In 1974 their descendant, the Comte de Paris, entrusted it to the Saint-Louis Foundation, which manages it as a museum for visitors. The current Comte de Paris, and claimant to the French throne wishes to recuperate the château to use as a residence. There are currently court cases ongoing to settle the dispute.

Inside the Château

As the Château d’Amboise began to decline after François I, the interiors of the Château are rather rare.

Inside of the Château has some objects from the time of François I, but years of plundering have meant that original furnishings are scarce. Nonetheless Château is still a UNESCO world heritage site, and recognized as a French historic monument.

The most impressive part of the castle is its 2 towers called Tour des Minimes and Tour Heurtault, which don’t have stairs inside, but instead a gentle slope.

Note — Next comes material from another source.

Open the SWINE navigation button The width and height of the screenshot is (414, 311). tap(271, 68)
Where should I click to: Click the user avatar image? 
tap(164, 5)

This was done so that horses could mount directly inside the chateau to the upper level terrasse, without their riders having to dismount.

Château d'Amboise from the back

The 2 circular towers have a large entrance directly on the quai where soldiers on horseback and even large carriages can enter mount up to where the garden terrace is.

The Gardens

Because the castle is built directly on the banks of the Loire river, the gardens of the castle are on a terrace overlooking the quai of the Loire.

Garden at Château d'Amboise
Garden at Château d’Amboise

Compared to the other châteaux of the Loire like Chenonceau, Chambord, Chaumont, Cheverny or Villandry, the gardens at Château d’Amboise are rather small since the castle is surrounded by the town.

There are however beautiful views of the river Loire from the quai into the far countryside.

View of the river Loire from Château d'Amboise
View of the river Loire from Château d’Amboise

How to get to there?

The Château d’Amboise is quite accessible from Paris by car and by train. It takes approximately 2h15 to drive from Paris depending on traffic. By train, you can take a TER train from Paris’s Austerlitz station to Orlèans and then change trains to Amboise. The trip is approximately 2h30 minutes.

You can also take a tour that will have you there and back in style. There are several tours that combine with other châteaux in the area as well as vineyards to make the most of your day. You can see various tour options here.

Where should you stay?

The center of Amboise is right next to the Château d’Amboise, so I recommend staying in the area. There are also several hotels around a handful of small bars and restaurants in this area for nightlife.